Secondo una stima della Bank of England, gli attuali programmi di quantitative easing, attuati in Giappone, Usa e Inghilterra, hanno generato guadagni molto elevati per il 5% più ricco, riequilibrando così l’effetto negativo dei bassi tassi sugli stessi soggetti, ma hanno avuto un effetto relativamente limitato sul sistema produttivo. In questo senso Mario Draghi è stato molto attento a stabilire che la Bce, quando annuncerà il suo programma, acquisterà solo determinati tipi di titoli, in particolare quelli emessi a fronte di attività reali (Abs, o asset-backed secuirities), un mercato di titoli cartolarizzati fatto di luci ed ombre, e ancora poco sviluppato in Europa.
Quando nel 2008 il Congresso Usa diede l’ok al Troubled Asset Relief Program – il piano da 700 miliardi di dollari per ridare liquidità ai titoli che durante il crollo di Wall-Street erano crollati di valore – lo fece dopo un acceso dibattito al termine del quale si decise che era desiderabile finanziare i titoli di credito cartolarizzati in mano alle banche rispetto ai corrispondenti titoli in mano ai debitori che non erano in grado di ripagare i propri creditori. Scegliendo la finanza sulla cosiddetta economia reale, come era stato fatto fino allora ad ogni snodo cruciale delle condizioni economiche.

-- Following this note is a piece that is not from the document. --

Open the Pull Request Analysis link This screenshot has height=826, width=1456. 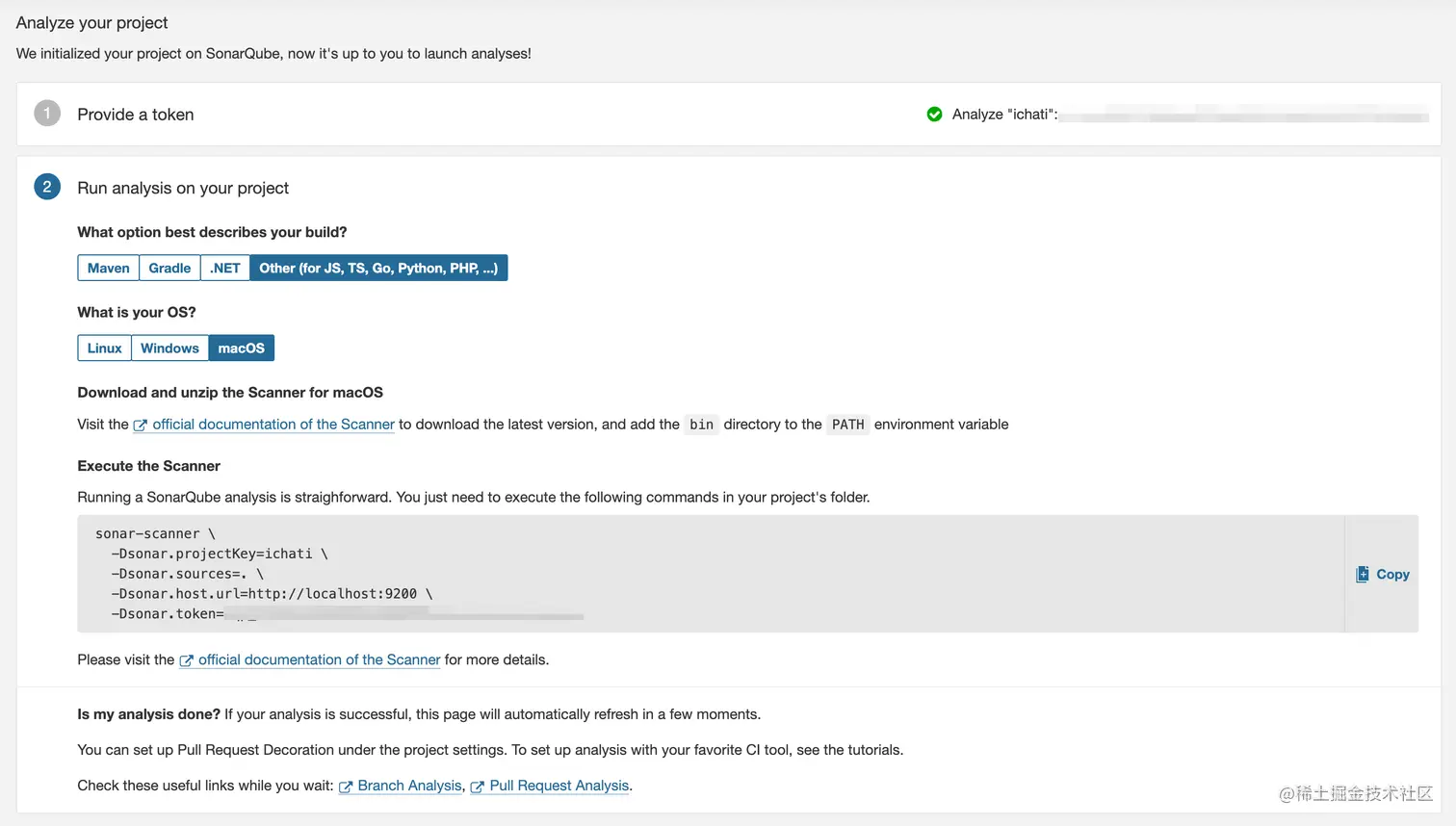[x=559, y=786]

Privilegiare la seconda alla prima è scelta non banale, che potrebbe riscrivere le pagine di una storia, quella del sistema economico moderno, in cui non è ancora chiaro se i vari Draghi, Bernanke e Greenspan sono gli eroi o i cattivi, per dirla con un recente rapporto della London Bullion Market Association. Più in generale, tuttavia, c’è da interrogarsi sulla salute di un sistema economico in cui una manciata di persone che parlano in maniera oscura ha il potere di cambiare radicalmente l’andamento del trend economico.

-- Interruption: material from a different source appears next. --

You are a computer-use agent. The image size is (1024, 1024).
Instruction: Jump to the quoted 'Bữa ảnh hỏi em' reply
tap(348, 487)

«Mi sento uno scansafatiche», scrisse qualche anno fa il blogger Scott Sumner, «Questa mattina Ben Bernanke – l’ex banchiere centrale Usa – ha creato 250 miliardi di dollari in nuova ricchezza prima che io finissi di fare colazione». Le decisioni non convenzionali della Bce guidata da Mario Draghi possono essere un buon inizio per rimettere in ordine alcune priorità. Un dibattito più che mai opportuno oggi in Europa.